Why an AI company ships code it does not disclose
Almost none of this starts as villainy, which is exactly why it is worth understanding.
Most data collection in software has a mundane justification. Crash reporters catch bugs. Usage analytics tell a team which features are used. Fraud and abuse systems catch people reselling access or scraping a model to train a competitor. Anthropic’s stated reason, catching resellers and distillation, sits squarely in that last category, and it is a real problem for any company running an expensive model.
The trouble is that a reasonable motive produces an unreasonable design the moment three things are true: the collection is on by default, the user is not told plainly, and there is no working switch to turn it off. At that point it does not matter whether the intent was fraud prevention or surveillance, because the user has been removed from the decision. They cannot weigh the trade, because they were never shown it. Obfuscation and steganography push this further still: they are not the marks of a feature a company is proud of, they are the marks of one it expected to keep quiet.
What we found reading the tools ourselves
The Claude Code case is the loudest example, not the only one. We have found the same shape in tool after tool by installing them and reading what they actually do.
In our comparison of two local AI agents, one shipped PostHog analytics switched on by default, with a hardcoded project key and an off switch documented nowhere. The other opened a Sentry error-reporting connection at every launch, with a compiled-in address and, across dozens of configuration flags, no way we could find to disable it. Neither is as deliberate as a steganographic tracker. Both leave the user in the same position: sending data they did not choose to send, to a service they were never told about.
Then there is the counterexample, which matters just as much. When we read the full source of a fast-growing tool before installing it, and later ran it while watching every socket, we found no telemetry at all. Its code graph was built locally with no network calls, and the only connections it opened were to the model server we pointed it at. That is proof the quiet-by-default design is a choice, not a law of nature. A tool can be built to keep your data on your machine, and some are.

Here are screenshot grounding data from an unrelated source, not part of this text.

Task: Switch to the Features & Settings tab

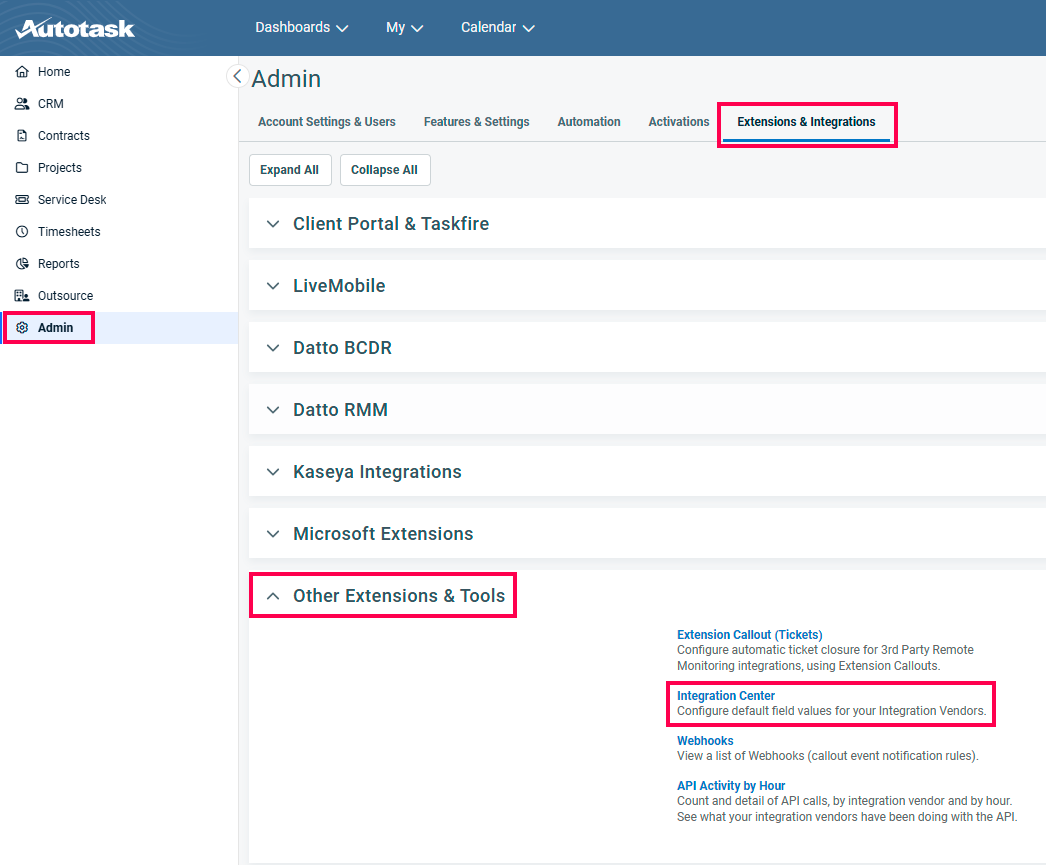Action: (x=476, y=122)
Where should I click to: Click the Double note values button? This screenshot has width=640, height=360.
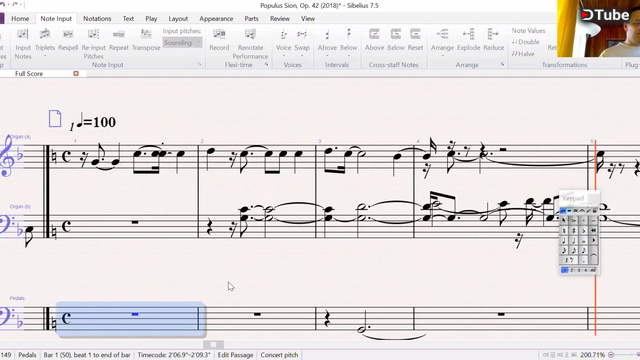tap(526, 42)
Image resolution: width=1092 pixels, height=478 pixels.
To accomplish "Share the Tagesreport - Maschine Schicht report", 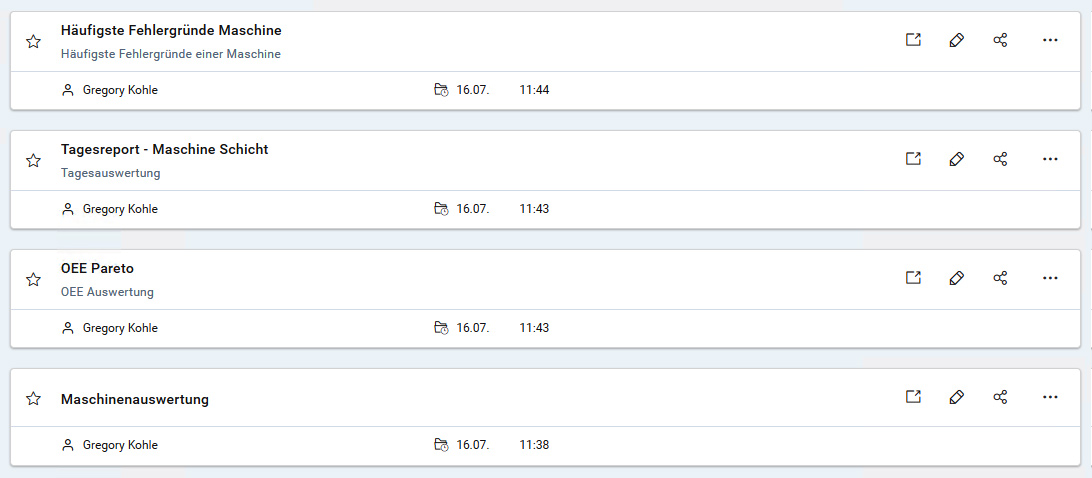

How to check whether an AI tool is tracking you
You do not need to be the person who decodes an XOR-obfuscated domain list, though it helps that such people exist. There is a shorter version anyone can run.
Prefer tools whose source you can read. The Claude Code tracker was caught because Claude Code ships as inspectable JavaScript. A closed binary that behaved the same way would have hidden it far longer. Open and local tools are not automatically safe, but they are checkable, and checkable is the whole game.
Watch the network. Point the tool at a task and run a socket monitor while it works, the way we watched a tool talk only to a local model and nothing else. A tool that claims to be private and opens a connection to an analytics host has told on itself.
Read the release notes against the behaviour, and be suspicious of a gap. Code that keys off your timezone, your locale, or your hostname, and code wrapped in obfuscation, is worth a second look, because legitimate features rarely need to hide.
The Claude Code episode is not really a story about one company being caught. It is a story about the only mechanism that caught them: someone read the code. As more of daily life runs through AI tools, the question is not whether a company means well. It is whether you can see what its software does, and switch off the parts you did not agree to. Until disclosure is the norm rather than the exception, the honest position is the one that beat began with. Do not take a tool’s word for it. Check.